Exercise requirements: Starting with the line that contains "Click the Пример" and continuing through the last line of the material below, rewrite those lines with 150 added to each coordinate in the answers. Omit the pictures from your response.

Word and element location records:
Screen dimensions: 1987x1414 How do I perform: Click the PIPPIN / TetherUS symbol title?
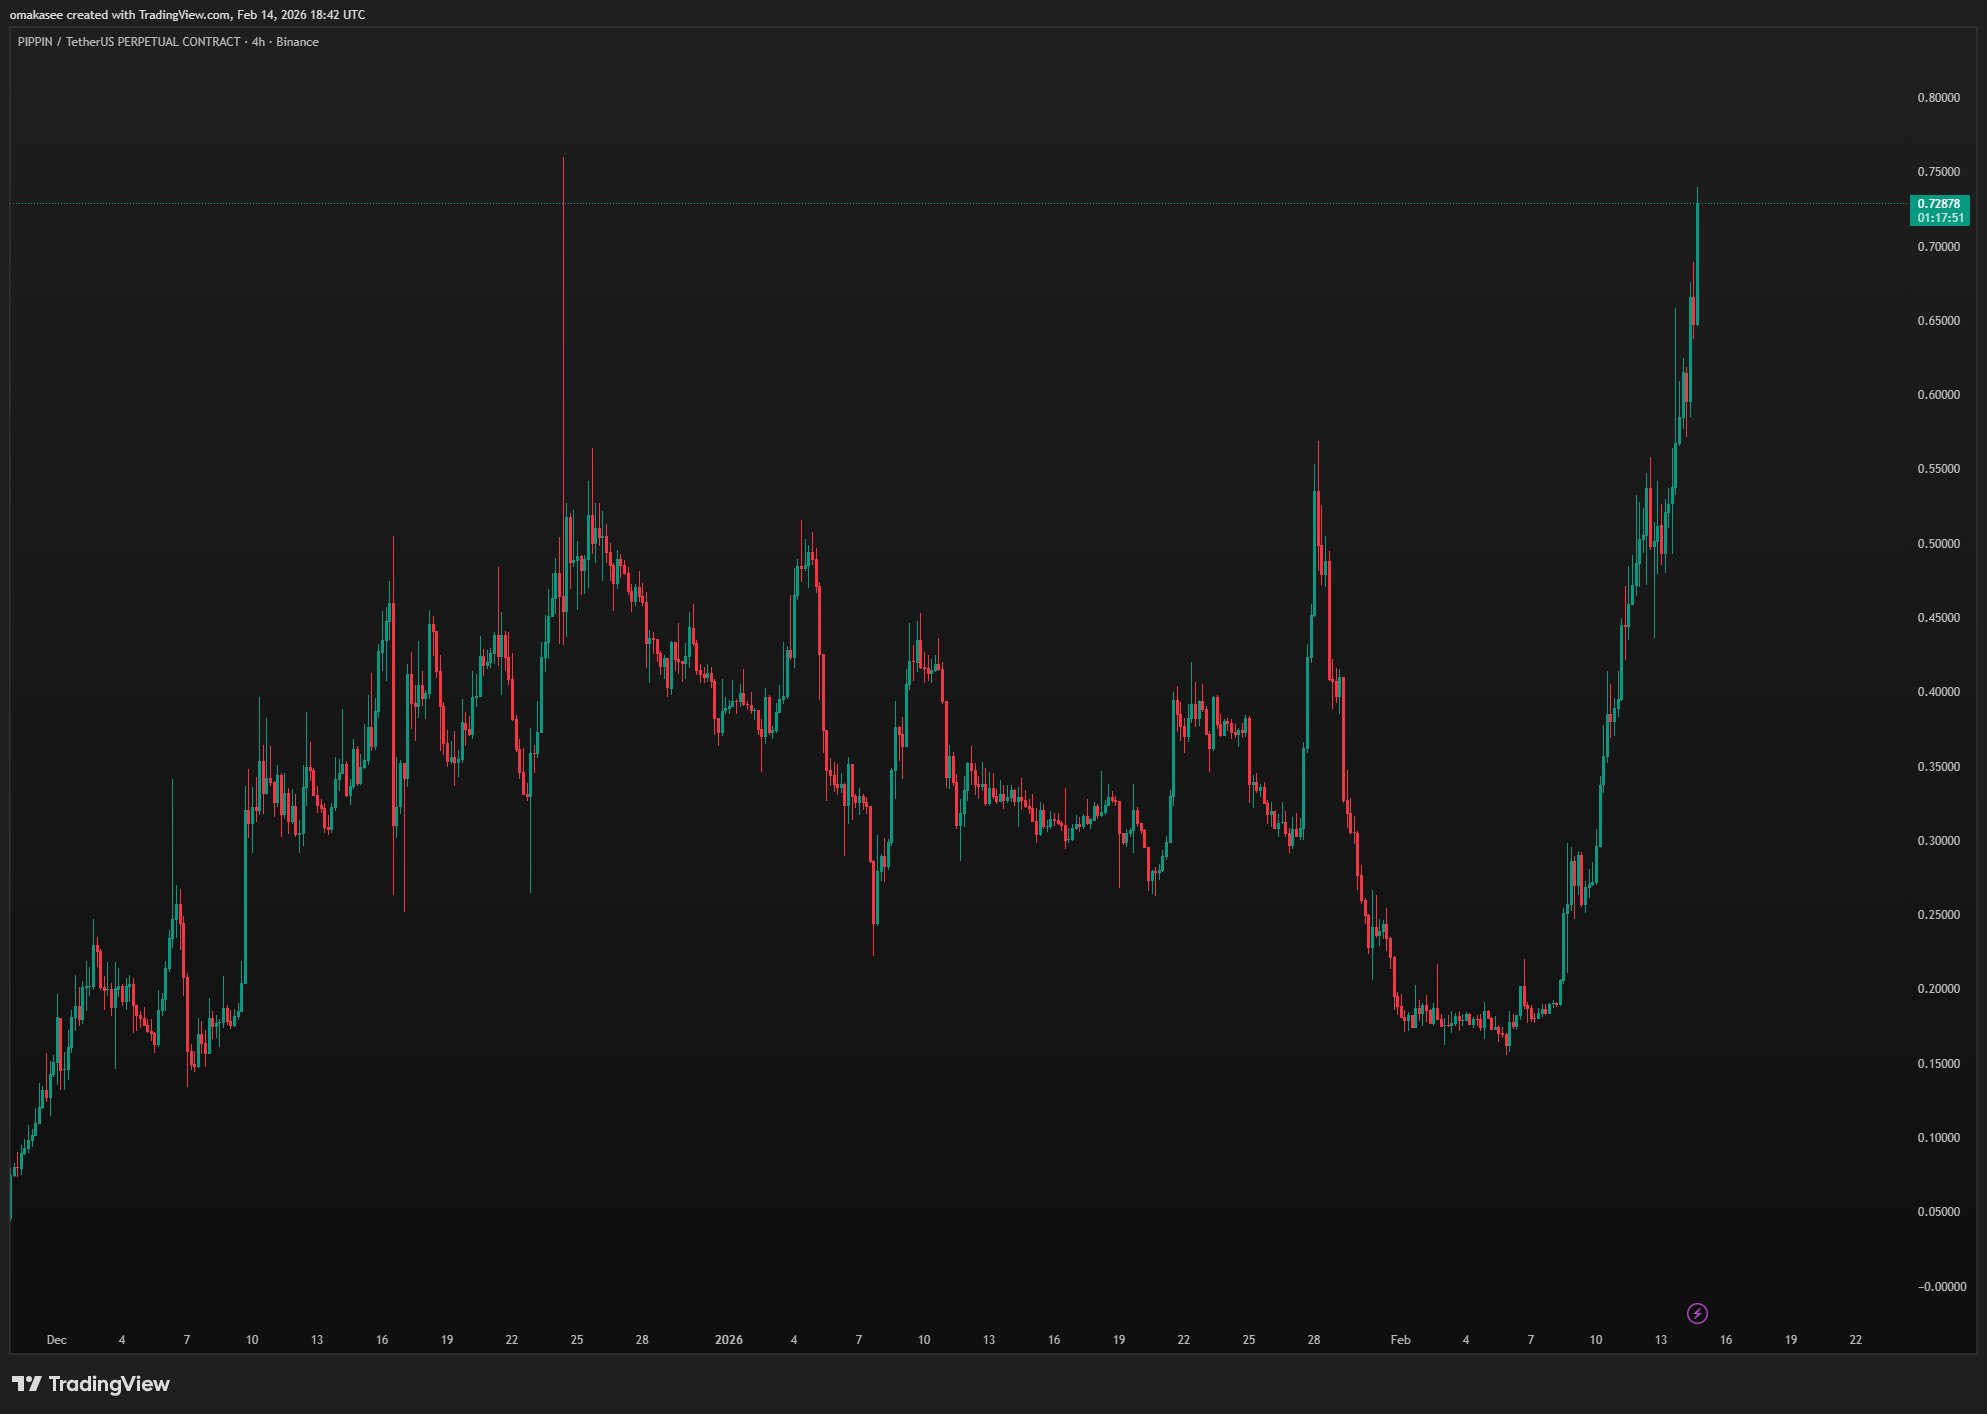pos(128,42)
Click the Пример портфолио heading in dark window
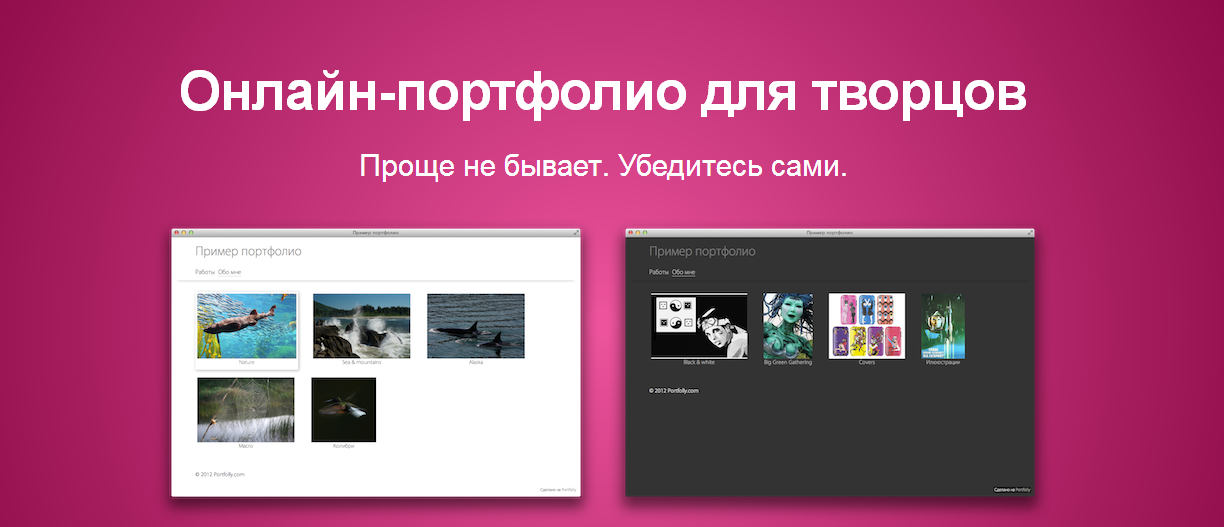 click(702, 252)
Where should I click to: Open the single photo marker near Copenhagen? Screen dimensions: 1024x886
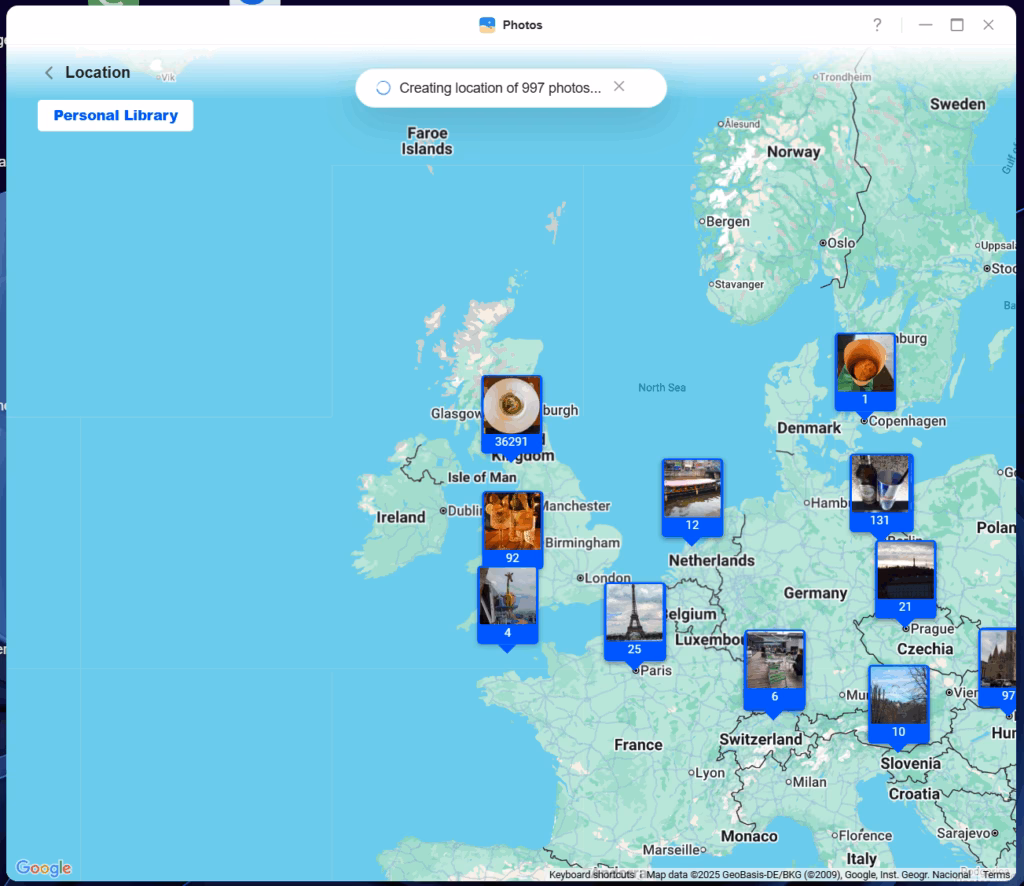(x=865, y=368)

Response below:
Click the Пример портфолио heading in dark window
 click(852, 402)
Where should I click to: Open the single photo marker near Copenhagen? Screen dimensions: 1024x886
(x=1015, y=518)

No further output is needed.